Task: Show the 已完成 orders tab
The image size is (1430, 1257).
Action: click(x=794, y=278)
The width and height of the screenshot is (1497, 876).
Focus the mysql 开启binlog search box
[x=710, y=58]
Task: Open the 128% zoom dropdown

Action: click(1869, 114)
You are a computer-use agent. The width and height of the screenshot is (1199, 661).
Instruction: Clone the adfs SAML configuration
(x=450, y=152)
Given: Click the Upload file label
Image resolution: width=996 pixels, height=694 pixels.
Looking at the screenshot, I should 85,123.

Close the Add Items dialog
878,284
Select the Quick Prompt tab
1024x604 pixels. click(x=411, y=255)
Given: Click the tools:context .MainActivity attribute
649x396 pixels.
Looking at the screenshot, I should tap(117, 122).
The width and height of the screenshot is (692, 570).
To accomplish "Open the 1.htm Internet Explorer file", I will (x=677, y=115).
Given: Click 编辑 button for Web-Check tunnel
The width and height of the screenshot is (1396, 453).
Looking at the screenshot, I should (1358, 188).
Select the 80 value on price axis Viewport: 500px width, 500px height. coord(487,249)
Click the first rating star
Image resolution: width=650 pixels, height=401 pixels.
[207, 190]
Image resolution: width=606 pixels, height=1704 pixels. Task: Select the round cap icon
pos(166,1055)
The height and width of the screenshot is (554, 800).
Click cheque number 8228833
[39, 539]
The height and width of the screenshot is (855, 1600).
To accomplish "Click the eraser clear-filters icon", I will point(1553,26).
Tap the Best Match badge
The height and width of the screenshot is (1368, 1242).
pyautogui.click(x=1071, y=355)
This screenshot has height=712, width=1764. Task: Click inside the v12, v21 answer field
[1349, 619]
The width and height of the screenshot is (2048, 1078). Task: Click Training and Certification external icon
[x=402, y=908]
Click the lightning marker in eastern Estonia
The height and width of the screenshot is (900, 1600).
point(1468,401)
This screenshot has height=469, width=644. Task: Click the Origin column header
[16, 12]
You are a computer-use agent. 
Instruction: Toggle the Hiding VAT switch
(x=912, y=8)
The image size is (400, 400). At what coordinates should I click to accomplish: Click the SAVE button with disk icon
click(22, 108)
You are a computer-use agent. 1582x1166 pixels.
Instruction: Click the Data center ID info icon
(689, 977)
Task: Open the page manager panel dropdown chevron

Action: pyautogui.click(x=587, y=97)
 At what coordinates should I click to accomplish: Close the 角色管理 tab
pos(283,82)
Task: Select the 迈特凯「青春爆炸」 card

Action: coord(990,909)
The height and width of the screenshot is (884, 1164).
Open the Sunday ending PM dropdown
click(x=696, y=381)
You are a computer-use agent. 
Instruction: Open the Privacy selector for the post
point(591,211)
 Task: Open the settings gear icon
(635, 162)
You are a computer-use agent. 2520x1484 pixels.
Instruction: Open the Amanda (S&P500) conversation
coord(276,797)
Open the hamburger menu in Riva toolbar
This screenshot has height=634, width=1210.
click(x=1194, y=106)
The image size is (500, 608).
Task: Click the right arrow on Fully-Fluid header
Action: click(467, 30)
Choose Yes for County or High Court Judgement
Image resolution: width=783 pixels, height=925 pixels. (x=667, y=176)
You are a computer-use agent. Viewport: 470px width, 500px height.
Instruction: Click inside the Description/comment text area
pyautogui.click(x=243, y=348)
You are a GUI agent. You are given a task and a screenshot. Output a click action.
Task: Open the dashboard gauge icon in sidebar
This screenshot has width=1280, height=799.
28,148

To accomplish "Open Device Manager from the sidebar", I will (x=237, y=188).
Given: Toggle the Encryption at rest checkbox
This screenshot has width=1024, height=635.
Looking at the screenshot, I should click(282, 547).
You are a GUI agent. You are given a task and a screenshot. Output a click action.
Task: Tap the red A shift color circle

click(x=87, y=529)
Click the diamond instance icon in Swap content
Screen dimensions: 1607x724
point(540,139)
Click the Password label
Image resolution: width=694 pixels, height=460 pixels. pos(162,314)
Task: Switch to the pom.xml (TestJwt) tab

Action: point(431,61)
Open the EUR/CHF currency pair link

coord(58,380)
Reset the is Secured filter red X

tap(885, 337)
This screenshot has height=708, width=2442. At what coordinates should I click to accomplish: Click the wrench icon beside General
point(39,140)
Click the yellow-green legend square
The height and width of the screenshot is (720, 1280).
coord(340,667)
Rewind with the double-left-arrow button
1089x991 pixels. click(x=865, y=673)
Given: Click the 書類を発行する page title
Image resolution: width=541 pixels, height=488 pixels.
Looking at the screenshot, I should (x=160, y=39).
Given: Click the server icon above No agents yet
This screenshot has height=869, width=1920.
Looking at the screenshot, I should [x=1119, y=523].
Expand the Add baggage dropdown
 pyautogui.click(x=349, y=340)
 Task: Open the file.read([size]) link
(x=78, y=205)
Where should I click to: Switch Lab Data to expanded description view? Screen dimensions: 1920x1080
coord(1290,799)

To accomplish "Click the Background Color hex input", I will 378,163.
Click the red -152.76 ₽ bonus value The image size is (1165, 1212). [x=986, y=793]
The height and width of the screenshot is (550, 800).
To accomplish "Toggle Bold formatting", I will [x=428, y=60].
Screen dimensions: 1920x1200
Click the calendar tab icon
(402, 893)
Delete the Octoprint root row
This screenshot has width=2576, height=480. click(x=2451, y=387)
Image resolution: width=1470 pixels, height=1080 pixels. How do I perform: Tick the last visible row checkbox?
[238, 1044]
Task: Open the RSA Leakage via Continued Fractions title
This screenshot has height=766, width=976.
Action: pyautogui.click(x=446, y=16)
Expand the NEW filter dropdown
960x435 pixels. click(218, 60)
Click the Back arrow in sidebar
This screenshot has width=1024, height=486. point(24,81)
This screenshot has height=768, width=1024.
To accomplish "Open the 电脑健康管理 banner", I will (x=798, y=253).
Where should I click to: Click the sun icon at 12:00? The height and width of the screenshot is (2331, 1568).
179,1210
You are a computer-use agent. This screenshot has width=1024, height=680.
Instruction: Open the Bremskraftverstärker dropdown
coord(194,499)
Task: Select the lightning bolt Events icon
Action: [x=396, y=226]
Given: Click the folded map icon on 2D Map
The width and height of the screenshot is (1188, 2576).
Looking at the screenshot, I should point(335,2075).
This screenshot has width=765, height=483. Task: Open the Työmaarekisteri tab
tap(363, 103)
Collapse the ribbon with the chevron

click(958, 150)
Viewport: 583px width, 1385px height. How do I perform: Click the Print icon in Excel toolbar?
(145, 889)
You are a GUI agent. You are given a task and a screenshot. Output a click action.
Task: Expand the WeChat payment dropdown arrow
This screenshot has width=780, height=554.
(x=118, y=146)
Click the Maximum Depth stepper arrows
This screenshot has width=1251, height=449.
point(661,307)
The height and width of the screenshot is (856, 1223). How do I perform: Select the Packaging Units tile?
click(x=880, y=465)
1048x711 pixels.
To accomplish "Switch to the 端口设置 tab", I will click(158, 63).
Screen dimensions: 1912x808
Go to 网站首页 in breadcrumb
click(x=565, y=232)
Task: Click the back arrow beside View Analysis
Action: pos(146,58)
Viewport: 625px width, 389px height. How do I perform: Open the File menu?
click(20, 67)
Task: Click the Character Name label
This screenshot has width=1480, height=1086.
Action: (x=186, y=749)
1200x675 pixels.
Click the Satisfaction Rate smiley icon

# # #

**Your goal**.
Reproduce every line of the material above that has the string "will".

**Task result**.
To accomplish "Open the 1.htm Internet Explorer file", I will (x=677, y=115).
To accomplish "Click the eraser clear-filters icon", I will point(1553,26).
To accomplish "Open Device Manager from the sidebar", I will (x=237, y=188).
To accomplish "Click the Background Color hex input", I will 378,163.
To accomplish "Toggle Bold formatting", I will [x=428, y=60].
To accomplish "Open the 电脑健康管理 banner", I will (x=798, y=253).
To accomplish "Switch to the 端口设置 tab", I will click(158, 63).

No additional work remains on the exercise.